M Sont toutes seules face à ce problème, parce que pour elle c’est un problème insurmontable et les maîtres disent : « écoute, ta fille, elle a 8/8 à la dictée, que veux-tu qu’elle fasse de plus ». Je... eux ils savent qu’il y a jusqu’à la fin du CE1. Ils se disent l’enfant va aller à son rythme quoi. Forcément que cela va se faire et que les mamans aimeraient un peu... déclencher le déclic quoi. Et elles cherchent toujours une manière et je me demande si elles ne vont pas après buter les enfants. Les enfants vont se dire, la lecture... si ça doit être tous les soirs maman qui se fâche parce que j’arrive pas à lire. Est-ce que au contraire, on fait le contraire de ce qu’on voudrait, au lieu de leur donner envie de lire, on les dégoûte...

E On les dégoûte, parce qu’il y a le forcing qui se fait.

M Parce que on insiste trop mais en même temps c’est compréhensible de la part des mamans de... de se dire pourquoi, pourquoi, pourquoi. Alors ce que je me dis c’est que, si la méthode globale ne marche pas, quand on s’en rend compte, enfin en décembre, janvier ou février, pourquoi on essaie pas une autre méthode tout de suite, quoi.

E Et est-ce qu’on vous a parlé de méthode globale à l’école, est-ce que...

M Ils ont pas employé le mot. Nous on le sait parce que... parce que on voit comment les autres enfants, les petits voisins apprennent à lire, nos connaissances, comment leurs enfants apprennent à lire et tout le monde apprend comme ça et on a toujours entendu des parents se plaindre de la méthode globale quoi.

E Et est-ce que l’instituteur a parlé de méthode globale ?

M Je ne pense pas. La dernière réunion, je ne pense pas qu’il ait employé le mot méthode globale. Non, lui il a parlé d’apprentissage de la lecture, il n’a pas parlé de méthode globale ou pas globale. Non. Je ne pense pas. Je ne suis pas allée à la première réunion, c’est mon mari qui est allé.

E Il y a eu plusieurs réunions dans l’année ?

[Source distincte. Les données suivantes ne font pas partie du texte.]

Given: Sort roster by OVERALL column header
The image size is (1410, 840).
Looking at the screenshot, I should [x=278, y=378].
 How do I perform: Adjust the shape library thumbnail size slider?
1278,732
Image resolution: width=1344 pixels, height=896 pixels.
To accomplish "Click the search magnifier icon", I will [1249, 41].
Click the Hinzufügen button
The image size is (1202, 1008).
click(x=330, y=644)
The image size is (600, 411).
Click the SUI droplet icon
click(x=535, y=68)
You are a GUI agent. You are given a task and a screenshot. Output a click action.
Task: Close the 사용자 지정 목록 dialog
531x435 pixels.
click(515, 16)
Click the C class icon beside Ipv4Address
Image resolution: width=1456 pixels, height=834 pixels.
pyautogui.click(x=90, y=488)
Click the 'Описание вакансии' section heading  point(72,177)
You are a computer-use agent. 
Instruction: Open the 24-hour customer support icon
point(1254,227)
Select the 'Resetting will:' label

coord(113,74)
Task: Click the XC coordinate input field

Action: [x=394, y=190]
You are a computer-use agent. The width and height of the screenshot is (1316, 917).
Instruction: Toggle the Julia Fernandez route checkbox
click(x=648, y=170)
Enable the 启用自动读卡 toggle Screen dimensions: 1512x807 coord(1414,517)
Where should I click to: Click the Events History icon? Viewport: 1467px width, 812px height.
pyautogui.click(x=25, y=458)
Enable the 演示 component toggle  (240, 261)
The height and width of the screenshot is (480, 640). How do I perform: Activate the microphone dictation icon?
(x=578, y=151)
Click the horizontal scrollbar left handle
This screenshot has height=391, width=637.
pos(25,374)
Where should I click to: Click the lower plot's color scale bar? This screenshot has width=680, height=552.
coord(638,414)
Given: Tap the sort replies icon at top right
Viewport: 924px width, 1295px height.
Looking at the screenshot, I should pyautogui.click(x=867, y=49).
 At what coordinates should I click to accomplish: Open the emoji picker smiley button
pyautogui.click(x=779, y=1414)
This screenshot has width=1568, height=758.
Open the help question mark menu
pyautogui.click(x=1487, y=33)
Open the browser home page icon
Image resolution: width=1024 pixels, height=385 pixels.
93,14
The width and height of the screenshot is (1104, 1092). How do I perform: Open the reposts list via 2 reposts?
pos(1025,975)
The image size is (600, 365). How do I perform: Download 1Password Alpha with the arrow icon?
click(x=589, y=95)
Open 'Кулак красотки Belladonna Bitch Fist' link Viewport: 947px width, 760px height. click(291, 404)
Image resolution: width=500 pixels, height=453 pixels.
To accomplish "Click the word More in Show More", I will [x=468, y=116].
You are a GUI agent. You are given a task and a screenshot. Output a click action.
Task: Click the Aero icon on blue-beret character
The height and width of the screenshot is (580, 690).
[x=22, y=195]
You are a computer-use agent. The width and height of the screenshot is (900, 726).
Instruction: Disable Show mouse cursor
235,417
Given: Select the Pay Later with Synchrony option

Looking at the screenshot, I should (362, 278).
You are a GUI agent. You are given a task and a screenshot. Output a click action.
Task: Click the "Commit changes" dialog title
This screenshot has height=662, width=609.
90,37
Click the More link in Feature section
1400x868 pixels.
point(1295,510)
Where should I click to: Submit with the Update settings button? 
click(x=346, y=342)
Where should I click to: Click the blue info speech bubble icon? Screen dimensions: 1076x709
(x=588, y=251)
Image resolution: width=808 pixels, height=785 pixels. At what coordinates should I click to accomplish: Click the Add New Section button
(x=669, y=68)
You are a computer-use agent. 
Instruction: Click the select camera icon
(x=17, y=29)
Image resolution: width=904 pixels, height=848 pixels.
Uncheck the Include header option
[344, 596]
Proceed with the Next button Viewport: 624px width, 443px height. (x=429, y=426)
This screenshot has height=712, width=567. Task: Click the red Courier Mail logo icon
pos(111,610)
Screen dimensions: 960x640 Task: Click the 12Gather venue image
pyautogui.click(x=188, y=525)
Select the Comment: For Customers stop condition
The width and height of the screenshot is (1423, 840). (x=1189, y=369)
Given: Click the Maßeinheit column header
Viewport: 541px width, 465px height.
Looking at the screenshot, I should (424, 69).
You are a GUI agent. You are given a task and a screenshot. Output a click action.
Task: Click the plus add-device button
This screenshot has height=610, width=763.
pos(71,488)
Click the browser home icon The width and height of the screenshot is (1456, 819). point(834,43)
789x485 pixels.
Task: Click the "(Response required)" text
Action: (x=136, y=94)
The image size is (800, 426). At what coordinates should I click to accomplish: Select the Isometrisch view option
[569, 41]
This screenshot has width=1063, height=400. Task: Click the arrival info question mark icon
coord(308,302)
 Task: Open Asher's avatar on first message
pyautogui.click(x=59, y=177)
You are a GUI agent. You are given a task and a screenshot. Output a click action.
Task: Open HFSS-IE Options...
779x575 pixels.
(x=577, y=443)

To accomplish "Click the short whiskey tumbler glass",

M Oui. Il y a une première réunion en septembre pour expliquer le fonctionnement parce que y’a des nouveaux parents. Comme c’est une école ouverte, c’est pas évident de savoir untel fait le groupe de base, la lecture et quand les enfants vont faire des maths, ils se déplacent avec leur cahier faire des maths dans une autre salle. Il y a vraiment tout un cheminement alors quand on, il commence déjà en maternelle, donc nous on est habitué, alors que les nouveaux parents ne comprennent pas trop tout ce cheminement alors pour les devoirs le soir c’est pas toujours simple. Surtout qu’au début il donne les mots et on ne sait pas quoi en faire alors « Qu’est-ce t’as fait faire à ta fille avec ses mots ? », « Oh, bah moi rien, elle m’a lu le mot et puis c’est tout ». Donc au début, ils nous ont laissé tâtonner une quinzaine de jours, et après il y a eu une réunion où là tous les parents ont posé leurs questions, leurs inquiétudes, surtout face aux devoirs d’ailleurs. C’était surtout face aux devoirs plus que le fonctionnement de la journée en fait. Et après il y a eu une autre réunion en mars je crois. Où là justement les mamans ont dit « Qu’est-ce qu’on fait quand notre enfant ne sait pas lire? Qu’est-ce qu’on peut faire ? » Et Gérard a dit : « Ne vous inquiétez pas, le déclic va venir mais pas forcément et un jour comme ça, sans savoir, en lisant un texte que vous avez lu quinze fois, tout un coup le déclic va se faire et il va vouloir le lire à votre place et... ». Et les parents sont restés sceptiques.

(rires)

M Je dois dire que cela ne les a pas trop rassurés, quoi.

E D’accord, une dernière question avant qu’on se quitte, une question indiscrète qu’on ne pose jamais à une femme, quelle est votre année de naissance ?

M 1964

E Et l’année de naissance de votre mari.

M 1960

E Voilà c’était important... Voilà je crois que l’on a circonscrit l’ensemble.